> RECORDS FOR THE EXERCISE

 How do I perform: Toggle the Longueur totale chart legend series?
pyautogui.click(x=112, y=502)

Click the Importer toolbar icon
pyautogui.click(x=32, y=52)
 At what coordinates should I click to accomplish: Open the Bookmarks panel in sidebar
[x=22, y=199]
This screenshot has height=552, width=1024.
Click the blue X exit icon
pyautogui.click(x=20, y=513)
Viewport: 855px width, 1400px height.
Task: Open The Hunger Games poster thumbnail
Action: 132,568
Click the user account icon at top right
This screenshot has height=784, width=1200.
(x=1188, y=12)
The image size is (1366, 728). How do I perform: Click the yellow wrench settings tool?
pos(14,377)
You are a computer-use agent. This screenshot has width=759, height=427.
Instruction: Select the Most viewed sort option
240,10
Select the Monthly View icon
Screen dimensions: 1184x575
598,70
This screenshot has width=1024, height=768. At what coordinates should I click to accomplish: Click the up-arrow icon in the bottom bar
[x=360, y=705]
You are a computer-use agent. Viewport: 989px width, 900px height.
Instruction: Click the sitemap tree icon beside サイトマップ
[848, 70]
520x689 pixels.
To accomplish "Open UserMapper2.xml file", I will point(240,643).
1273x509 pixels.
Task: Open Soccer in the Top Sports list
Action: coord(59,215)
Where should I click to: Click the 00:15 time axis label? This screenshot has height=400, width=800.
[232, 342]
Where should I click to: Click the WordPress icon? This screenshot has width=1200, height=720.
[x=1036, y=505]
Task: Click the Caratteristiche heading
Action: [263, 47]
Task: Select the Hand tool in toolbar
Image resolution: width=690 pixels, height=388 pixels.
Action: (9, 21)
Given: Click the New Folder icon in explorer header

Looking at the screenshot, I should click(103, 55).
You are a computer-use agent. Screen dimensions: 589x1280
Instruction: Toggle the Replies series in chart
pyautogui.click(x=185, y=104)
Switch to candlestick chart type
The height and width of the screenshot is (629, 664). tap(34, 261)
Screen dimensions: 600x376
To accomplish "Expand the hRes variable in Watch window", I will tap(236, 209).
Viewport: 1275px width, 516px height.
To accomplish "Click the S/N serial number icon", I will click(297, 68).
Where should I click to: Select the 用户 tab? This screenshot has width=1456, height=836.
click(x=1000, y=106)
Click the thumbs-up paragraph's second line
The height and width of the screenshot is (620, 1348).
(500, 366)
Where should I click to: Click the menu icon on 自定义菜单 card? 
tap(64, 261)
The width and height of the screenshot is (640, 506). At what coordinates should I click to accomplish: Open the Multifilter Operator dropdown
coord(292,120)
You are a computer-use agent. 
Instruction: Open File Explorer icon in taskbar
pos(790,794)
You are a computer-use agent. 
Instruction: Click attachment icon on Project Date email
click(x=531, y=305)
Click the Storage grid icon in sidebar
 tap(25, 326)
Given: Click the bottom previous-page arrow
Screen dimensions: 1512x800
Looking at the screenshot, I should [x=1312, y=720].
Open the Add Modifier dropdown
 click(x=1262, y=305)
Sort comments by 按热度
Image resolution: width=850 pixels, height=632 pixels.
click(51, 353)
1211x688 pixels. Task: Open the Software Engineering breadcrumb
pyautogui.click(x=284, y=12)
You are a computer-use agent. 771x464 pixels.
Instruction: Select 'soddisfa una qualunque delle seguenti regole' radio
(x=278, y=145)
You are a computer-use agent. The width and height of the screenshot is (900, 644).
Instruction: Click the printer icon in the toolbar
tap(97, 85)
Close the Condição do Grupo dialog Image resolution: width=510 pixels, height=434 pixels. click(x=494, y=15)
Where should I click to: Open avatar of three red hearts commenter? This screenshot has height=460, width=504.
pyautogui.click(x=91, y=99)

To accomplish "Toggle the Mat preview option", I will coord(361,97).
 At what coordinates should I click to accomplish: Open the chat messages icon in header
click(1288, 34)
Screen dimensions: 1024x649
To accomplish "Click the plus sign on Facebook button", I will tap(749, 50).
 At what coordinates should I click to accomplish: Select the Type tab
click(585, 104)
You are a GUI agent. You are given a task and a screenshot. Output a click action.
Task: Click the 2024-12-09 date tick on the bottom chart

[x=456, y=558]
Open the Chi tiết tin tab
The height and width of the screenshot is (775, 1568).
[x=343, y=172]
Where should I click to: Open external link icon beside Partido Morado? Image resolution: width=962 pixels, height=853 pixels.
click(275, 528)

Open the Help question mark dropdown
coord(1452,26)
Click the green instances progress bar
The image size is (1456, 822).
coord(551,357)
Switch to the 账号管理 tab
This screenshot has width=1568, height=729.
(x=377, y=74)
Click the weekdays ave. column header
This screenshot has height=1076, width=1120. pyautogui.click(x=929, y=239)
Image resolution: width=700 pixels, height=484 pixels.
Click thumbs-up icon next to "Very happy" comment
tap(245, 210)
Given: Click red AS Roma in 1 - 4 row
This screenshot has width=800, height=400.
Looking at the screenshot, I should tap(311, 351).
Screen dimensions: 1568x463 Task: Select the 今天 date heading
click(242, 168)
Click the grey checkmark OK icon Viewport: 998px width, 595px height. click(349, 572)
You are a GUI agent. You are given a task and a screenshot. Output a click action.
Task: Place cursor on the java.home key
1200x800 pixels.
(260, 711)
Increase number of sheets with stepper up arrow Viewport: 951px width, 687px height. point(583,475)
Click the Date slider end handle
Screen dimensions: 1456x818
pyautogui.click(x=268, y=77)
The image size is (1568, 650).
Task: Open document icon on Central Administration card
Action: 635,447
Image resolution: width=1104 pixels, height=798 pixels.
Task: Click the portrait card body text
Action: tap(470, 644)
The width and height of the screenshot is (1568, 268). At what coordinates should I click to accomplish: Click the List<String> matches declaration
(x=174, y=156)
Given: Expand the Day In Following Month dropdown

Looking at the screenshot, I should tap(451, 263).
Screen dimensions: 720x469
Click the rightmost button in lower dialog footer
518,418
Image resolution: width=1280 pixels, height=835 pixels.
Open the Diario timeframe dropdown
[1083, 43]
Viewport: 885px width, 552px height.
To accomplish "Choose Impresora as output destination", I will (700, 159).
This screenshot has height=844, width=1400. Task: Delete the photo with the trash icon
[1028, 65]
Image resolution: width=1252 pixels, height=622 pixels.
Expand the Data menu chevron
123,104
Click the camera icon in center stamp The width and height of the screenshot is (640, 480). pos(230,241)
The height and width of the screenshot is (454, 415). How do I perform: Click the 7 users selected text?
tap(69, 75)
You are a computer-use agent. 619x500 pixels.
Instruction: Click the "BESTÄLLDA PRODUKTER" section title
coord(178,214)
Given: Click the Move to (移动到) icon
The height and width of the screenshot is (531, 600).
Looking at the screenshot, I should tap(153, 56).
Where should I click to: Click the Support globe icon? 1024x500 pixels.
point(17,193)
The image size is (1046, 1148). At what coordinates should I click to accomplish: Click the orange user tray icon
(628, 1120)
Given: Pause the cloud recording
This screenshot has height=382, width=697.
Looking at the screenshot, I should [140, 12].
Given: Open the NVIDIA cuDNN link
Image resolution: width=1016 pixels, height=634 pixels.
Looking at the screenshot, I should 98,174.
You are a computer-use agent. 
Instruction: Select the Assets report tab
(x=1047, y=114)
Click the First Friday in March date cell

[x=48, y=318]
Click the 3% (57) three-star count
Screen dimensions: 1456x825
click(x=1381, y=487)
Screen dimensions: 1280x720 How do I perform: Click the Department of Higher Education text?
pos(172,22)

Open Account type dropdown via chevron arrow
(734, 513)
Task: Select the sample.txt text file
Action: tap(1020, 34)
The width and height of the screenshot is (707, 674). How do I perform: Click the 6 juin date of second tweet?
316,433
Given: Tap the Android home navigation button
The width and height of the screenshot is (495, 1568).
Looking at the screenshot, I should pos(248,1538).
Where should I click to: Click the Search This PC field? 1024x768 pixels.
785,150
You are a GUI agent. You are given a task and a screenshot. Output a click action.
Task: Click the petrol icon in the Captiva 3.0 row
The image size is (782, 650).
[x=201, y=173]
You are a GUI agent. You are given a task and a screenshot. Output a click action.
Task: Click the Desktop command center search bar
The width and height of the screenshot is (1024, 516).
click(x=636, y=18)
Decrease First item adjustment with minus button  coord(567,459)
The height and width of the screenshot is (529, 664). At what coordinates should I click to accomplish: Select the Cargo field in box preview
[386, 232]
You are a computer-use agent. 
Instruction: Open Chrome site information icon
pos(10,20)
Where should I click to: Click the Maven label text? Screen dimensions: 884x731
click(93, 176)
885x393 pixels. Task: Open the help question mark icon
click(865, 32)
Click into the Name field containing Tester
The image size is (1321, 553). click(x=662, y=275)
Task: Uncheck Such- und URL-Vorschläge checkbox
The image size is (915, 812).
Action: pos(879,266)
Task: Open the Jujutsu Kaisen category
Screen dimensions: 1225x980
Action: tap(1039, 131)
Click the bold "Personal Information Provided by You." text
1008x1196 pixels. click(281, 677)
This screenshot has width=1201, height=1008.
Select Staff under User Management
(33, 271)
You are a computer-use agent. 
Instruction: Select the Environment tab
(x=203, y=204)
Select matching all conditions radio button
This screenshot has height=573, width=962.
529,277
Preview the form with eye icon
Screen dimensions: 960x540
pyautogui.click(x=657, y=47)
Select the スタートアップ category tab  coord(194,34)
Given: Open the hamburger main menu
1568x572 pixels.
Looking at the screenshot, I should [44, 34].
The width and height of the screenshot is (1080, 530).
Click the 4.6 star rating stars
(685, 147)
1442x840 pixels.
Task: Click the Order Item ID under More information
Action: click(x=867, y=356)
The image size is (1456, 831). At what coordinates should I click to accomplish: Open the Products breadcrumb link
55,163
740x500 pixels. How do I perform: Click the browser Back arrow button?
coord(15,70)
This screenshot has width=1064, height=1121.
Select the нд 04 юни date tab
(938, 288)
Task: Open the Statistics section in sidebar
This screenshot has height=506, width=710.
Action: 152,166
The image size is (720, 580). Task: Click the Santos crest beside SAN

> ASSIGNMENT
Return only the number of lines in the entries that contain the string "center".

> RESULT BELOW
2